Höchste Gewichtungen mit 1,0 erhalten dagegen zum Beispiel die “Entziehungsmaßnahmen“, Geltungsbereich und Erstattungen über der GOÄ.
Zum Glück sind die Gewichtungen transparent und entsprechend abgedruckt. Da kann jeder für sich allein entscheiden, welche der Kriterien wichtig ist und damit einmal sehen, wie unsinnig so eine Testtabelle ist. Nur die Gewichtung steuert hier die Reihenfolge der Tarife.
Erst recht nicht mehr nachvollziehbar ist die Tatsache, dass sich die Tester zwar die “Einstiegstarife” anschauen, nicht jedoch die Optionsrechte und Wechselmöglichkeiten beleuchten. Entscheidend ist der Zieltarif. Wohin kann ich wann und wie wechseln? Wie kann ich meinen Schutz verbessern, in andere Tarife (leistungsfähigere) oder andere Tarifkombinationen und das ohne Wartezeiten und Gesundheitsprüfung?
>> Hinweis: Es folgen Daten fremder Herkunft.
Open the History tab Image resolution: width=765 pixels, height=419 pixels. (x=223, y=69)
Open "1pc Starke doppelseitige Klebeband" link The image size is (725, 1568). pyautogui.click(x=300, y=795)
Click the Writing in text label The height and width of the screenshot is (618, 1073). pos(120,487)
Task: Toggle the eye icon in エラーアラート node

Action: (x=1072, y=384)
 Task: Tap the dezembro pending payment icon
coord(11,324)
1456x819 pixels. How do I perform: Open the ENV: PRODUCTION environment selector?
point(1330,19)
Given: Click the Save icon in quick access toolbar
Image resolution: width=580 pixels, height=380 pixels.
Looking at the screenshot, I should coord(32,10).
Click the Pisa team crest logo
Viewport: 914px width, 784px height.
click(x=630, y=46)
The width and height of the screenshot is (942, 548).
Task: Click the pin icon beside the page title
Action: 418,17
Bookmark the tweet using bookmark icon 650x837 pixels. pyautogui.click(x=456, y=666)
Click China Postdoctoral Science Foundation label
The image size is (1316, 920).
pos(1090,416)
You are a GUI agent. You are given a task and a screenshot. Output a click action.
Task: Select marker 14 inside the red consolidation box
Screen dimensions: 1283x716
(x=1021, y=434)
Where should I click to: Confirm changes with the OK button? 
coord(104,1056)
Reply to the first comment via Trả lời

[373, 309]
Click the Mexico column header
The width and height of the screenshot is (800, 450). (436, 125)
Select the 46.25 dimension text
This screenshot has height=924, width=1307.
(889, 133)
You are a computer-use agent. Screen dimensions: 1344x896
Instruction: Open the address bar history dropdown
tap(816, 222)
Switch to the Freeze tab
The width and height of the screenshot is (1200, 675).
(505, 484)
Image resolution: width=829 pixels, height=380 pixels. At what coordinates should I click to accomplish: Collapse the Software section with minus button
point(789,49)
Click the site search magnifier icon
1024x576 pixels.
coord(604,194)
Bevor Sie also einen der “Testsieger” als besten und tollsten Tarif abschließen, egal ob als Angestellter oder Selbstständiger, beschäftigen Sie sich bitte ausführlich mit den Kriterien, lesen am besten den Leitfaden zu der Privaten Krankenversicherung und machen sich mit den Unterschieden der beiden Systeme vertraut.
Diese sind nicht “einfach so” vergleichen, sondern unterscheiden sich in der Art und Weise der Absicherung, der Abrechnung und vielen anderen Punkten. Und es kann durchaus passieren, das die “PKV nichts für Sie ist.”
Der Wahnsinn nimmt kein Ende! Vor solchen journalistischen “Leistungen” kann man nur warnen!
Sven Hennig ist vom Fach! Sehr guter Artikel! Die Einsteigertarife sind reine Lockangebote. Sie überzeugen nicht nur durch die schwachen Leistungsinhalte, sondern auch durch ein flaches Beitragsprofil. Alterungsrückstellungen auf dem Niveau des Basistarifes! Eine seriöse Tarifpolitik sieht anders aus.
Wie immer ist es gut zu wissen, von Hr. Hennig beraten und in die PKV gebracht worden zu sein. “Da weiß man, was man hat”.